Claude produces a structured threat assessment that would take 2-3 hours to compile manually. The relevance score and exposure analysis are particularly valuable — they answer the CISO’s first question: “Does this affect us?”

Verifying the output: Claude’s assessment of your controls is based on what you told it about your environment. If you omitted a control (e.g., you have CAE but forgot to mention it), Claude’s exposure analysis will be wrong. The quality of the threat assessment is directly proportional to the accuracy of the environment description you provide.

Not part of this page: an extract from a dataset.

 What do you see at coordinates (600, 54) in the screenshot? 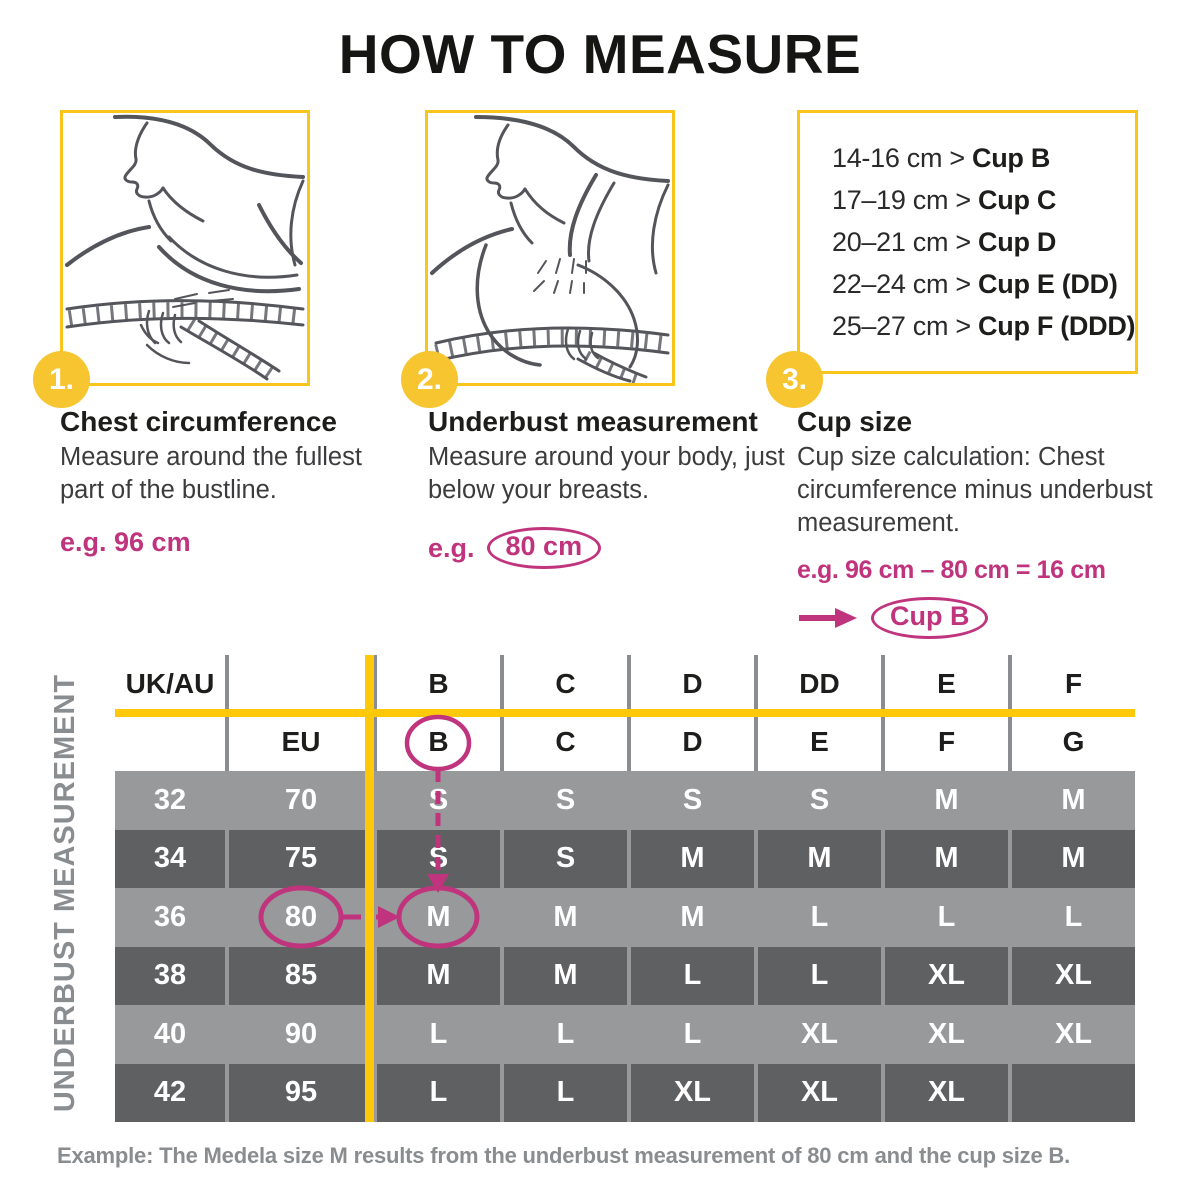
I see `page-title: HOW TO MEASURE` at bounding box center [600, 54].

Workflow 7: Detection rule testing methodology

Claude generates detection rules — but how do you test them before deployment? Claude also generates the test plan.

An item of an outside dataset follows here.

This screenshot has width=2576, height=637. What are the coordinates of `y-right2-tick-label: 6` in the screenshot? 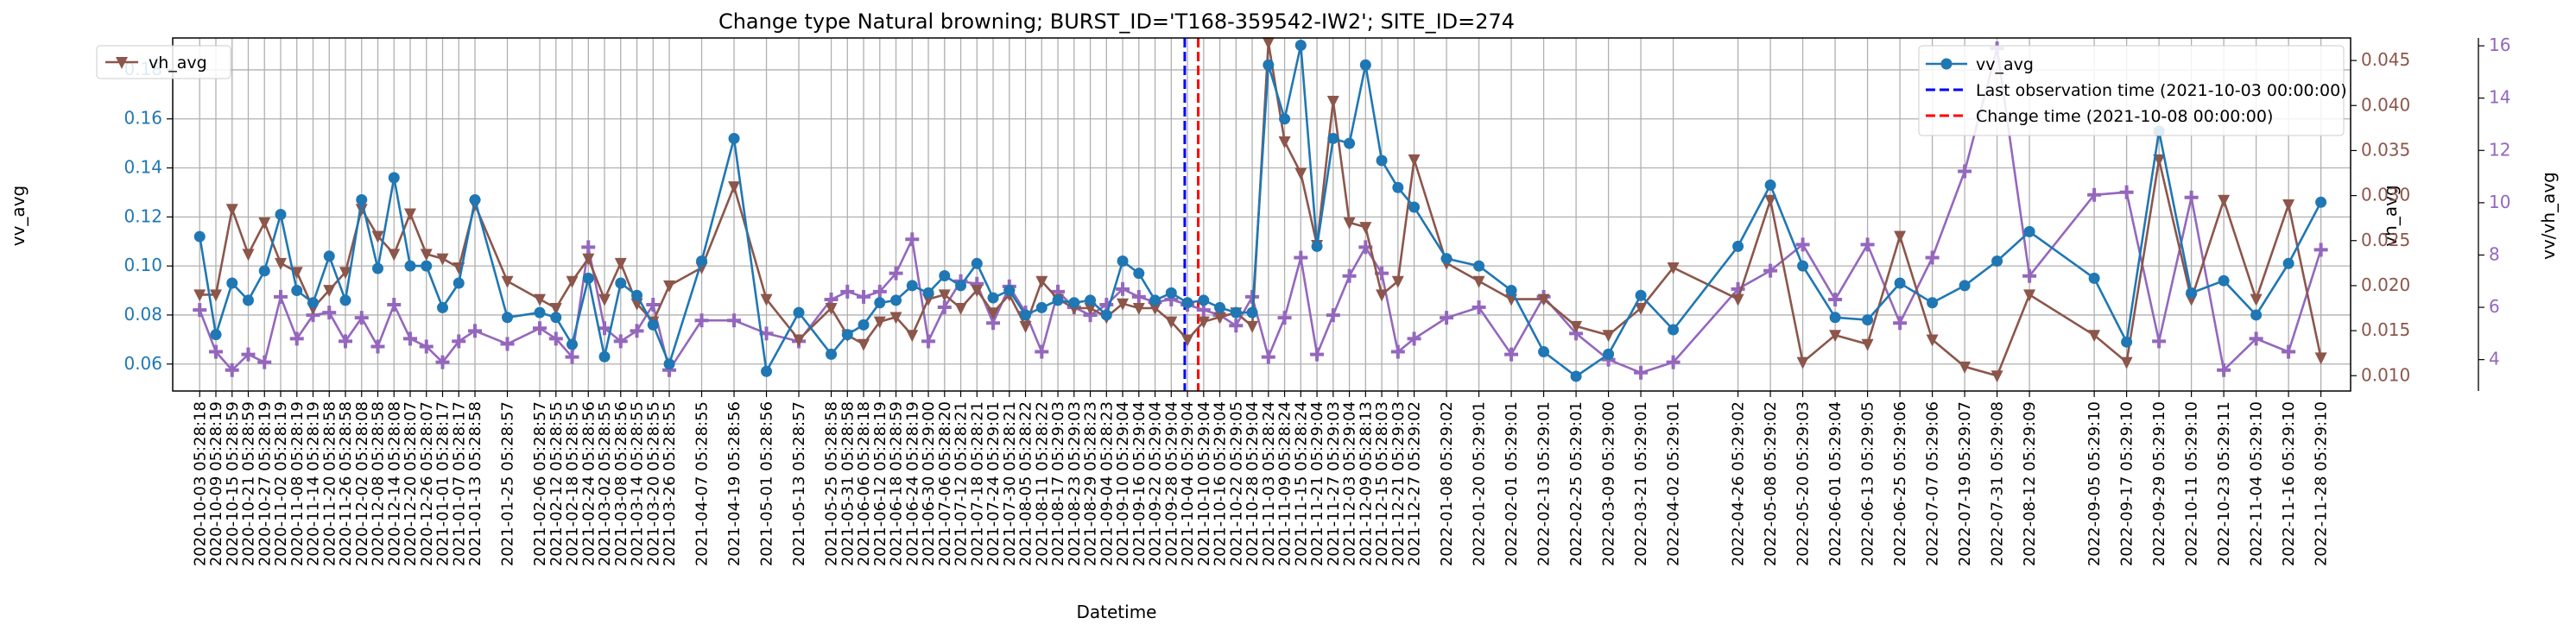 It's located at (2494, 306).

<rule>[paste the KQL detection rule]</rule>

<task>
Generate a test plan for this rule:
1. What does a true positive look like? (describe the log event pattern)
2. What does a false positive look like? (describe legitimate activity that matches)
3. Write a KQL query that simulates looking for historical true positives
   in the last 30 days
4. Write a KQL query that estimates the false positive rate
5. Recommend a tuning threshold based on the estimated noise level
</task>

This produces a structured test plan that you execute in your Sentinel workspace before enabling the rule. The false positive estimation query is particularly valuable — it tells you how many alerts per day to expect, which determines whether the rule is operationally viable.

The rule lifecycle with Claude:

1. Generate — Claude writes the KQL from your technique description
2. Document — Claude produces the rule documentation (MITRE mapping, tuning notes)
3. Test — Claude generates the test plan (true positive, false positive, threshold)
4. You execute — Run the test queries in Sentinel, review results, adjust thresholds
5. Deploy — Enable the rule with the tested configuration
6. Tune — After 7 days, paste the alert data back to Claude for tuning recommendations

Each step takes 2-5 minutes of Claude interaction. The complete rule lifecycle (from technique to production rule) takes 1-2 hours instead of a full day.